## The problem
Extract the complete listing and output it unchanged.
*** Provided data ***
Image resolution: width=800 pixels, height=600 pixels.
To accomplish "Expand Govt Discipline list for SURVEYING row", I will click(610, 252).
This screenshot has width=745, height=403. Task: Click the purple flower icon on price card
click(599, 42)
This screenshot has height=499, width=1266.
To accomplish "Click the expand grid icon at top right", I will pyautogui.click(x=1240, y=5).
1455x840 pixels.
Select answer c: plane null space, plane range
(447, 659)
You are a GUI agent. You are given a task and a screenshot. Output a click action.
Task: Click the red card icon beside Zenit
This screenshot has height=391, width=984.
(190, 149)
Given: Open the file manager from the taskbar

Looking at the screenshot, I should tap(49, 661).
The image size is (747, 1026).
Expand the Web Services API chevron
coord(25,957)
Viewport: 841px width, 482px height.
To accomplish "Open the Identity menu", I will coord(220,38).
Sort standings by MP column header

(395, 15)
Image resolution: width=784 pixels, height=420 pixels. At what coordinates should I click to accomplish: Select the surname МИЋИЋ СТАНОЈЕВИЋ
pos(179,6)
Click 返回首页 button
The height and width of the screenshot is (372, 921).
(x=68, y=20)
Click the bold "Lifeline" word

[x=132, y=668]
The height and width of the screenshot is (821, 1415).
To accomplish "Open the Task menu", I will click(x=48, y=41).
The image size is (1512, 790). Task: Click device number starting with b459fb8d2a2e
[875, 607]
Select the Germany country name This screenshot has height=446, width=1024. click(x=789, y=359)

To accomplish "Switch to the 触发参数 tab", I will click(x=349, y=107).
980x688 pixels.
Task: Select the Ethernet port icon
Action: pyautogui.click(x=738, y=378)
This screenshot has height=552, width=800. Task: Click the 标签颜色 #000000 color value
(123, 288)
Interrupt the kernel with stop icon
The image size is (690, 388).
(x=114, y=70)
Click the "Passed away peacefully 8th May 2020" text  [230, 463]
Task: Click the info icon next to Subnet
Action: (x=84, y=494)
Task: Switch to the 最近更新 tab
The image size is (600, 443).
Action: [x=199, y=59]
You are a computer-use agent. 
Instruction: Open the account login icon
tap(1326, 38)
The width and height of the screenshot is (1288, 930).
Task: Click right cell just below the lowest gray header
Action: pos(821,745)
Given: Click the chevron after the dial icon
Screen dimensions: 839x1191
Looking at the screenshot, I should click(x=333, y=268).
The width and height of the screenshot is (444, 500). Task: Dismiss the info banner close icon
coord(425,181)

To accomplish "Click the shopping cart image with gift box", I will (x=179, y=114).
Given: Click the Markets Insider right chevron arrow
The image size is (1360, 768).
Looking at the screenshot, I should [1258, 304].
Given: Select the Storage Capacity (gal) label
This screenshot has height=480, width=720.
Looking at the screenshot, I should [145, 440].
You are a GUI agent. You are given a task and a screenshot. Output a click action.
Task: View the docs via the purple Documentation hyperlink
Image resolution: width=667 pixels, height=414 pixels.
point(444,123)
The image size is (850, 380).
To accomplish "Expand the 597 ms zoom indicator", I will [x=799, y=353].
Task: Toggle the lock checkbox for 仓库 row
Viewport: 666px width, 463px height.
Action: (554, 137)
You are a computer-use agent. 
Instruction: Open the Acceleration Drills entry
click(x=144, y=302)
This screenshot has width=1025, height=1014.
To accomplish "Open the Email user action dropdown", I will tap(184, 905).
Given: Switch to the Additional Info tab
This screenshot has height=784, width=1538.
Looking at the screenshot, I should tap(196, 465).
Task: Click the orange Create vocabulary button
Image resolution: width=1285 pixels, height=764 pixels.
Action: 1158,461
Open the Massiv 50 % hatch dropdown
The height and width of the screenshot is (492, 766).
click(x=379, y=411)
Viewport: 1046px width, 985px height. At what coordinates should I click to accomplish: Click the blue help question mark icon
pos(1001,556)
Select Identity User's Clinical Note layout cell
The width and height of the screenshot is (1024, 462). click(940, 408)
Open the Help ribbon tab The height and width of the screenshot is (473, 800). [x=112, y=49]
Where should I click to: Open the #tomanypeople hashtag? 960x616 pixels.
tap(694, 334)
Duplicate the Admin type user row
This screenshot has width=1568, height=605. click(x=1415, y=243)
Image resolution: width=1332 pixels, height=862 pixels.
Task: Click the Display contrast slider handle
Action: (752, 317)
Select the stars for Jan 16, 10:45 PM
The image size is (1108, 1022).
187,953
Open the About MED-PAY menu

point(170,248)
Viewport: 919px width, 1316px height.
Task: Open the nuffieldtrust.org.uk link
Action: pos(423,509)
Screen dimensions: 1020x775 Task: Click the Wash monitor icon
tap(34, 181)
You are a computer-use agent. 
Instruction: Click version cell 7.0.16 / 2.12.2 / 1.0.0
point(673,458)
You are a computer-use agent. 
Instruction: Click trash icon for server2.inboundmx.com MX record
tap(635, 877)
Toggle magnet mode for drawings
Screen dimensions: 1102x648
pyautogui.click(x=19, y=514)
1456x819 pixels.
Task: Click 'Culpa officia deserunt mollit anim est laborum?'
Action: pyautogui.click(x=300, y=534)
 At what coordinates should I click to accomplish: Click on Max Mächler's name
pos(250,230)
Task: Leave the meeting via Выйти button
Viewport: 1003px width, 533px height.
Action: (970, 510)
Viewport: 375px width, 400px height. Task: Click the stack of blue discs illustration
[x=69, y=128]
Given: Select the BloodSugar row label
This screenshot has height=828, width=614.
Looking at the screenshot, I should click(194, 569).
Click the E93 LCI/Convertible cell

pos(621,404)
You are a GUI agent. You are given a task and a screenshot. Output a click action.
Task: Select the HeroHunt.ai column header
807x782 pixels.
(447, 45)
***
## Exercise answer
Image resolution: width=800 pixels, height=600 pixels.
To accomplish "Expand Govt Discipline list for SURVEYING row", I will click(610, 252).
This screenshot has width=745, height=403. Task: Click the purple flower icon on price card
click(599, 42)
This screenshot has height=499, width=1266.
To accomplish "Click the expand grid icon at top right", I will pyautogui.click(x=1240, y=5).
1455x840 pixels.
Select answer c: plane null space, plane range
(447, 659)
You are a GUI agent. You are given a task and a screenshot. Output a click action.
Task: Click the red card icon beside Zenit
This screenshot has height=391, width=984.
(190, 149)
Given: Open the file manager from the taskbar

Looking at the screenshot, I should tap(49, 661).
The image size is (747, 1026).
Expand the Web Services API chevron
coord(25,957)
Viewport: 841px width, 482px height.
To accomplish "Open the Identity menu", I will coord(220,38).
Sort standings by MP column header

(395, 15)
Image resolution: width=784 pixels, height=420 pixels. At what coordinates should I click to accomplish: Select the surname МИЋИЋ СТАНОЈЕВИЋ
pos(179,6)
Click 返回首页 button
The height and width of the screenshot is (372, 921).
(x=68, y=20)
Click the bold "Lifeline" word

[x=132, y=668]
The height and width of the screenshot is (821, 1415).
To accomplish "Open the Task menu", I will click(x=48, y=41).
The image size is (1512, 790). Task: Click device number starting with b459fb8d2a2e
[875, 607]
Select the Germany country name This screenshot has height=446, width=1024. click(x=789, y=359)

To accomplish "Switch to the 触发参数 tab", I will click(x=349, y=107).
980x688 pixels.
Task: Select the Ethernet port icon
Action: pyautogui.click(x=738, y=378)
This screenshot has height=552, width=800. Task: Click the 标签颜色 #000000 color value
(123, 288)
Interrupt the kernel with stop icon
The image size is (690, 388).
(x=114, y=70)
Click the "Passed away peacefully 8th May 2020" text  [230, 463]
Task: Click the info icon next to Subnet
Action: (x=84, y=494)
Task: Switch to the 最近更新 tab
The image size is (600, 443).
Action: [x=199, y=59]
You are a computer-use agent. 
Instruction: Open the account login icon
tap(1326, 38)
The width and height of the screenshot is (1288, 930).
Task: Click right cell just below the lowest gray header
Action: pos(821,745)
Given: Click the chevron after the dial icon
Screen dimensions: 839x1191
Looking at the screenshot, I should click(x=333, y=268).
The width and height of the screenshot is (444, 500). Task: Dismiss the info banner close icon
coord(425,181)

To accomplish "Click the shopping cart image with gift box", I will (x=179, y=114).
Given: Click the Markets Insider right chevron arrow
The image size is (1360, 768).
Looking at the screenshot, I should [1258, 304].
Given: Select the Storage Capacity (gal) label
This screenshot has height=480, width=720.
Looking at the screenshot, I should [145, 440].
You are a GUI agent. You are given a task and a screenshot. Output a click action.
Task: View the docs via the purple Documentation hyperlink
Image resolution: width=667 pixels, height=414 pixels.
point(444,123)
The image size is (850, 380).
To accomplish "Expand the 597 ms zoom indicator", I will [x=799, y=353].
Task: Toggle the lock checkbox for 仓库 row
Viewport: 666px width, 463px height.
Action: (554, 137)
You are a computer-use agent. 
Instruction: Open the Acceleration Drills entry
click(x=144, y=302)
This screenshot has width=1025, height=1014.
To accomplish "Open the Email user action dropdown", I will tap(184, 905).
Given: Switch to the Additional Info tab
This screenshot has height=784, width=1538.
Looking at the screenshot, I should tap(196, 465).
Task: Click the orange Create vocabulary button
Image resolution: width=1285 pixels, height=764 pixels.
Action: 1158,461
Open the Massiv 50 % hatch dropdown
The height and width of the screenshot is (492, 766).
click(x=379, y=411)
Viewport: 1046px width, 985px height. At what coordinates should I click to accomplish: Click the blue help question mark icon
pos(1001,556)
Select Identity User's Clinical Note layout cell
The width and height of the screenshot is (1024, 462). click(940, 408)
Open the Help ribbon tab The height and width of the screenshot is (473, 800). [x=112, y=49]
Where should I click to: Open the #tomanypeople hashtag? 960x616 pixels.
tap(694, 334)
Duplicate the Admin type user row
This screenshot has width=1568, height=605. click(x=1415, y=243)
Image resolution: width=1332 pixels, height=862 pixels.
Task: Click the Display contrast slider handle
Action: (752, 317)
Select the stars for Jan 16, 10:45 PM
The image size is (1108, 1022).
187,953
Open the About MED-PAY menu

point(170,248)
Viewport: 919px width, 1316px height.
Task: Open the nuffieldtrust.org.uk link
Action: pos(423,509)
Screen dimensions: 1020x775 Task: Click the Wash monitor icon
tap(34, 181)
You are a computer-use agent. 
Instruction: Click version cell 7.0.16 / 2.12.2 / 1.0.0
point(673,458)
You are a computer-use agent. 
Instruction: Click trash icon for server2.inboundmx.com MX record
tap(635, 877)
Toggle magnet mode for drawings
Screen dimensions: 1102x648
pyautogui.click(x=19, y=514)
1456x819 pixels.
Task: Click 'Culpa officia deserunt mollit anim est laborum?'
Action: pyautogui.click(x=300, y=534)
 At what coordinates should I click to accomplish: Click on Max Mächler's name
pos(250,230)
Task: Leave the meeting via Выйти button
Viewport: 1003px width, 533px height.
Action: (970, 510)
Viewport: 375px width, 400px height. Task: Click the stack of blue discs illustration
[x=69, y=128]
Given: Select the BloodSugar row label
This screenshot has height=828, width=614.
Looking at the screenshot, I should click(194, 569).
Click the E93 LCI/Convertible cell

pos(621,404)
You are a GUI agent. You are given a task and a screenshot. Output a click action.
Task: Select the HeroHunt.ai column header
807x782 pixels.
(447, 45)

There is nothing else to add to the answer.